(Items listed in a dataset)
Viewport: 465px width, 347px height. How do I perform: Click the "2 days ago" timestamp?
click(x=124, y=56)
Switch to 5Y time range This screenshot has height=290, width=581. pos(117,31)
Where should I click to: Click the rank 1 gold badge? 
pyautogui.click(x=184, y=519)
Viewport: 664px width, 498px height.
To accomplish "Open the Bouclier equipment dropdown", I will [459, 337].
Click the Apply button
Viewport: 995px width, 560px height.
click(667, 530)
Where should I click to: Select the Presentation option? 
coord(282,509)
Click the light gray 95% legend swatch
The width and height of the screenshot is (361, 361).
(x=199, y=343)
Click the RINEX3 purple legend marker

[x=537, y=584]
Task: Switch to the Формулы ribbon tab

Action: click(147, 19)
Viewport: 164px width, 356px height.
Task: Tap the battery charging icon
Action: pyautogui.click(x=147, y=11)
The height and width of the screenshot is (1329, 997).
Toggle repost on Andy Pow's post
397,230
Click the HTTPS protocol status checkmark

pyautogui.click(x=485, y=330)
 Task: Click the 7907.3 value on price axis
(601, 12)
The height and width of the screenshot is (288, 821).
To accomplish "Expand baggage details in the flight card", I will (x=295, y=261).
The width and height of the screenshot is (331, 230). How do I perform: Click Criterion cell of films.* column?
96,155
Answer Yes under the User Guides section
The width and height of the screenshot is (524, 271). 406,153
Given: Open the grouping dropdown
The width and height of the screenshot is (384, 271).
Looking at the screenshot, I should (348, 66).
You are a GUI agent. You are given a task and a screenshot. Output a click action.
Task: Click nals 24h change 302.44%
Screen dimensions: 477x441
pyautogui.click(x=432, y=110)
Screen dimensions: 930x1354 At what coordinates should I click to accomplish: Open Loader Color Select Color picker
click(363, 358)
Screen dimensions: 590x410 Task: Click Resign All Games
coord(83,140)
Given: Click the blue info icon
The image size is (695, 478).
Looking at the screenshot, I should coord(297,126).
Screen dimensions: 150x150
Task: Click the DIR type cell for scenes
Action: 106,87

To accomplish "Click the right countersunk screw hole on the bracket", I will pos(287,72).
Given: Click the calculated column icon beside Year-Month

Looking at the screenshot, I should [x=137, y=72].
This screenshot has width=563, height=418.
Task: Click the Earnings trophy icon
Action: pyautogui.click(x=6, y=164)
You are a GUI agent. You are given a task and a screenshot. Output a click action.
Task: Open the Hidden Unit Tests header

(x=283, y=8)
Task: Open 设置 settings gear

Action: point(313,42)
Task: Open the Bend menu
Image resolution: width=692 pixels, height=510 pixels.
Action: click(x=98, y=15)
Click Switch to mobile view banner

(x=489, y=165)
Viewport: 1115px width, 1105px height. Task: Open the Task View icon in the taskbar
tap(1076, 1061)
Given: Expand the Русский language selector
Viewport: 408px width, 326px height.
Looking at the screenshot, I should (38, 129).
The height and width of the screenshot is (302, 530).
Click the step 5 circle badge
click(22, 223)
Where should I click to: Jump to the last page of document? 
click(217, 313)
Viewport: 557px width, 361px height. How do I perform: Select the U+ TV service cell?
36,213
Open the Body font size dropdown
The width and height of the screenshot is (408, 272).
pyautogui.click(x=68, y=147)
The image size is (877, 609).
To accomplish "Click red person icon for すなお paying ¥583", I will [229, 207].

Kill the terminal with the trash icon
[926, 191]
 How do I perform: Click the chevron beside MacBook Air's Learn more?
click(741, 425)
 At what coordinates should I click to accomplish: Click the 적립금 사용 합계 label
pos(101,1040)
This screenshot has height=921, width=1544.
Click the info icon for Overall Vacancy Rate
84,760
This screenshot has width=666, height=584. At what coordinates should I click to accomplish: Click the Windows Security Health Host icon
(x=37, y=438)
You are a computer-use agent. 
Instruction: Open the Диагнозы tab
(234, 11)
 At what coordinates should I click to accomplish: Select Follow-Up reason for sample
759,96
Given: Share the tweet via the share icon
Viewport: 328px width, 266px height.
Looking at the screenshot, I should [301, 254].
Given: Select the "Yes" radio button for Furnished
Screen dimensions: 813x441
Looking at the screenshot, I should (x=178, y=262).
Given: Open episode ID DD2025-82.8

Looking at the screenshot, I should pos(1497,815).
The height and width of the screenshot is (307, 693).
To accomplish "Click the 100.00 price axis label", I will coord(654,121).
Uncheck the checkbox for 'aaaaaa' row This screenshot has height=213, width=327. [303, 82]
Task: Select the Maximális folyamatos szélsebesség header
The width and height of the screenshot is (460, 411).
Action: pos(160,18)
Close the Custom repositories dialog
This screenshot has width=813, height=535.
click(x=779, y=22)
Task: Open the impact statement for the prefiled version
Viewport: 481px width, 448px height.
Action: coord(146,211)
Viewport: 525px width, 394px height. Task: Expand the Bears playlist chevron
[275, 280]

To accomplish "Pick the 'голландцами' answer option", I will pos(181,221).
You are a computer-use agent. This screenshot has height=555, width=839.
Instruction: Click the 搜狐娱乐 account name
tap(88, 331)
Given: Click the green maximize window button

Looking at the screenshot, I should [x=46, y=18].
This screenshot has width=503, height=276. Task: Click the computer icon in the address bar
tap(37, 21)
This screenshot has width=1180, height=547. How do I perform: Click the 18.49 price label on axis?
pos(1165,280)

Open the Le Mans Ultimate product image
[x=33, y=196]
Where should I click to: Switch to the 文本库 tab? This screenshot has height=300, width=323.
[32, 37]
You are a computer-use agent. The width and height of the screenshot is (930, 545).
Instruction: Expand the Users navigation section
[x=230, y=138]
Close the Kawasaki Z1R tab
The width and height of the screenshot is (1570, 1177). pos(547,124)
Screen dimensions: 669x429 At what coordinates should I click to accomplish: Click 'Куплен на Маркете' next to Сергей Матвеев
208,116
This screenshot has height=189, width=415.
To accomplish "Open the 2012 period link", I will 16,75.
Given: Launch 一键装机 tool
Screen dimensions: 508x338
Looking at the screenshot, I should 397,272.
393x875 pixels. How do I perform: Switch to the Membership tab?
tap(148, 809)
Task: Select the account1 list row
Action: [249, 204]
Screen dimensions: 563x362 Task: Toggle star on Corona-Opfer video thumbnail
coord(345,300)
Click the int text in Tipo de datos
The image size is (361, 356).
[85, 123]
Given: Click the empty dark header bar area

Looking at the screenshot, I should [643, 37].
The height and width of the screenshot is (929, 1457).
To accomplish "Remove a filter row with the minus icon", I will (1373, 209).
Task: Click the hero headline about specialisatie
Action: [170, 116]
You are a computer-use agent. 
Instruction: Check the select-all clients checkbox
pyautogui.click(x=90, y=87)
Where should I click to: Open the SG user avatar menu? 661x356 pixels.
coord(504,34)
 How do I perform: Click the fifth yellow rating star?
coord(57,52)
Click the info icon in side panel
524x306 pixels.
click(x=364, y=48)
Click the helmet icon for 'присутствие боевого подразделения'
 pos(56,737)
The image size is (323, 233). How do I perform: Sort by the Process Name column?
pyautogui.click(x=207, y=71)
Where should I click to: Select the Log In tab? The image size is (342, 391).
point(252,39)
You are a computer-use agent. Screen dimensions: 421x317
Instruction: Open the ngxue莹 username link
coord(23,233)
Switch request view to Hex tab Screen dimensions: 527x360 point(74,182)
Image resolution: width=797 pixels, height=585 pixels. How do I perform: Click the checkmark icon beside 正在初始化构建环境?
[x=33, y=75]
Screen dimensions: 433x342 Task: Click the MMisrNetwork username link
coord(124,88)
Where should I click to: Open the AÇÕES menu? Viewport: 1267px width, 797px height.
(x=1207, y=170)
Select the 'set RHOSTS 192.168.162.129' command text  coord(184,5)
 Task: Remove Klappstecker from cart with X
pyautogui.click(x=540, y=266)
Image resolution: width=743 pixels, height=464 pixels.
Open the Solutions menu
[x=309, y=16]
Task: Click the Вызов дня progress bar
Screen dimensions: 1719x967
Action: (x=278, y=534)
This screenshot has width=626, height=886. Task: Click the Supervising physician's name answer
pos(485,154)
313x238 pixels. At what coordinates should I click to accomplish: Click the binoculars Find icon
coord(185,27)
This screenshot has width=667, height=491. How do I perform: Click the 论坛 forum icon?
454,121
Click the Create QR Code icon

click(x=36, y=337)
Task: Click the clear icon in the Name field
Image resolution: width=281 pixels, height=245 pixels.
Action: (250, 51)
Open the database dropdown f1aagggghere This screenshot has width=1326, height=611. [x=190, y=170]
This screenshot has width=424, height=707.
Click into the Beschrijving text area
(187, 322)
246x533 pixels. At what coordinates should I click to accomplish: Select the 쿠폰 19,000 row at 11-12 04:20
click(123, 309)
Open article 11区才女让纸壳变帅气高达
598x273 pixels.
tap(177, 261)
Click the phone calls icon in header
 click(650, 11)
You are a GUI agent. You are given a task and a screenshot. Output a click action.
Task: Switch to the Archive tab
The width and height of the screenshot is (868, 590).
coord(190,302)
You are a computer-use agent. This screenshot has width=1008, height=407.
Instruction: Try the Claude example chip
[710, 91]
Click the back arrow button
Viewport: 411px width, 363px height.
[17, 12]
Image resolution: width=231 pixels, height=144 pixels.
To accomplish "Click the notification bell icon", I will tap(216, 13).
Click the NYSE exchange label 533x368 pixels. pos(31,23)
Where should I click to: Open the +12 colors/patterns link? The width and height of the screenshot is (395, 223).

TASK REQUIREMENTS: Would you please copy exactly the part of the entries above that begins at the line containing "Given: Expand the Русский language selector" and ends at the line containing "The height and width of the screenshot is (307, 693).", both lines included?

REPLY:
Given: Expand the Русский language selector
Viewport: 408px width, 326px height.
Looking at the screenshot, I should (38, 129).
The height and width of the screenshot is (302, 530).
Click the step 5 circle badge
click(22, 223)
Where should I click to: Jump to the last page of document? 
click(217, 313)
Viewport: 557px width, 361px height. How do I perform: Select the U+ TV service cell?
36,213
Open the Body font size dropdown
The width and height of the screenshot is (408, 272).
pyautogui.click(x=68, y=147)
The image size is (877, 609).
To accomplish "Click red person icon for すなお paying ¥583", I will [229, 207].

Kill the terminal with the trash icon
[926, 191]
 How do I perform: Click the chevron beside MacBook Air's Learn more?
click(741, 425)
 At what coordinates should I click to accomplish: Click the 적립금 사용 합계 label
pos(101,1040)
This screenshot has height=921, width=1544.
Click the info icon for Overall Vacancy Rate
84,760
This screenshot has width=666, height=584. At what coordinates should I click to accomplish: Click the Windows Security Health Host icon
(x=37, y=438)
You are a computer-use agent. 
Instruction: Open the Диагнозы tab
(234, 11)
 At what coordinates should I click to accomplish: Select Follow-Up reason for sample
759,96
Given: Share the tweet via the share icon
Viewport: 328px width, 266px height.
Looking at the screenshot, I should [301, 254].
Given: Select the "Yes" radio button for Furnished
Screen dimensions: 813x441
Looking at the screenshot, I should (x=178, y=262).
Given: Open episode ID DD2025-82.8

Looking at the screenshot, I should pos(1497,815).
The height and width of the screenshot is (307, 693).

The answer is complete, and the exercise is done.